Document section ▸

Skip to content

Reference genome compatibility

Reference genome compatibility is one of the features of BEDbase. Each file that is uploaded to the database is being processed by BEDboss pipline that allows to calculate reference genome compatibility with multiple reference genomes.

On the bedbase UI user can find comparison of the BED compatibility with most popular reference genomes.

Compatibility is assessed by 3 criteria:

  • XS (Sensitivity/Recall of Chrom Names),
  • OOBR (Sensitivity/Recall of Chrom Lengths),
  • SF (Specificity of Chrom Names with Respect to Sequence Lengths).

After these 3 main statistics are calculated, the tiers are assigned by taking into consideration each score.

The tiers are:

  • TIER 1: Excellent
  • TIER 2: Good
  • TIER 3: Medium
  • TIER 4: Poor

đŸŸĸ Quantitatively Assess Name Overlaps (XS)

XS Figure

True Positive (TP): Sequence name is in both the query and the reference

False negative (FN): Sequence name is in the query but not in the reference.

XS Figure 2


đŸŸĸ Out of Bounds Regions (OOBS)

Dataset excerpt ▸
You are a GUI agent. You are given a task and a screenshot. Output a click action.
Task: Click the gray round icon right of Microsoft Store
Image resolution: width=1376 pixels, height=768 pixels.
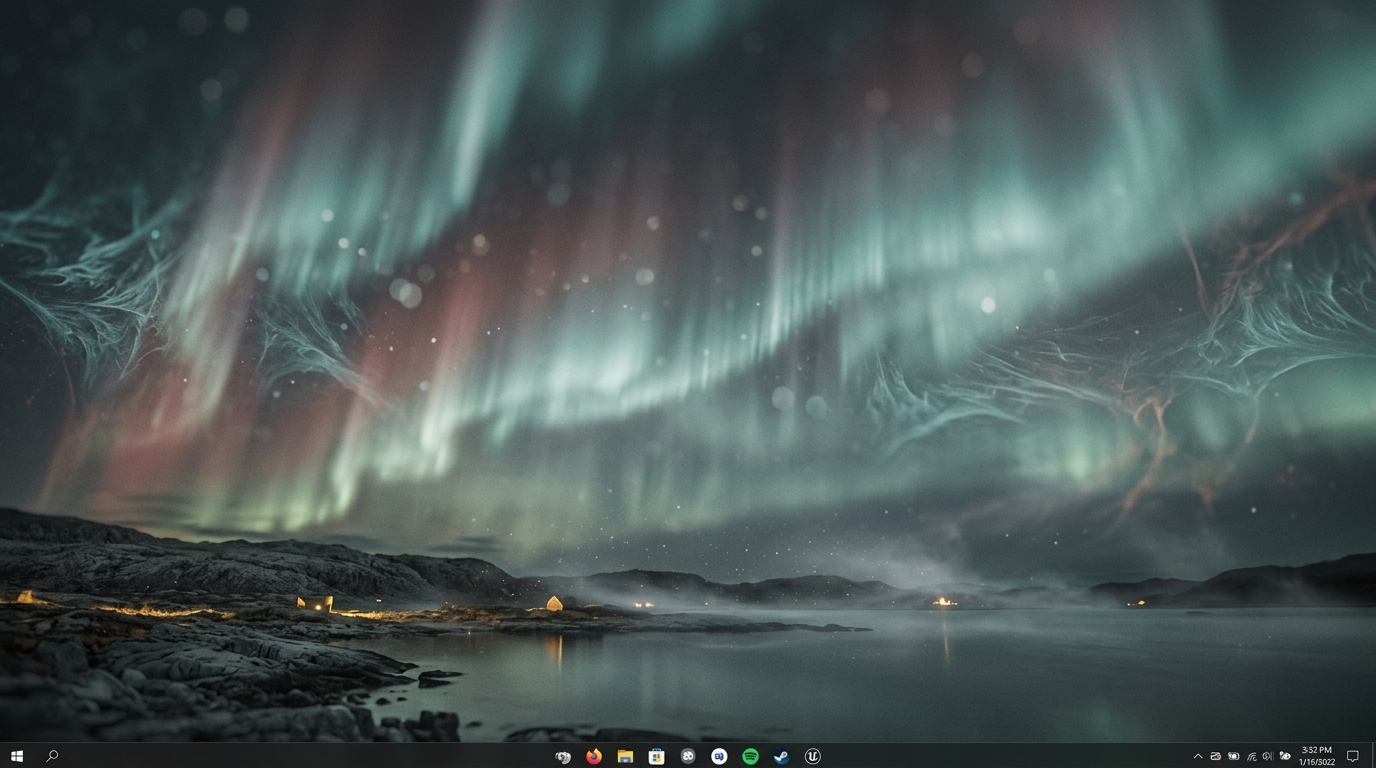(x=688, y=757)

Aim of the task ▸
Write the next part of the BEDbase page on reference genome compatibility, picking up after its last line. The material above stands apart from the text on reference genome compatibility.

Written answer ▸
OOBR Figure

True Positive (TP): Query region is contained within the reference sequence

False Negative (FN): Query region extends beyond the reference sequence

OOBR Figure 2


đŸŸĸ Sequence Fit (SF)

SF Figure

Sequence fit is similar to the concept of precision where P=TP/(TP+FP) and we define:

True Positive (TP): Sequence Name in Query is within the Reference

False Positive (FP): Sequence Name is within the Reference but NOT within the Query.

However, we must also consider the lengths of each region as well.

SF Figure 2


đŸŸŖ Assigning Tiers

Finally, tiers are assigned based on the combination of how well each query file ranks for XS, OOBR, and SF.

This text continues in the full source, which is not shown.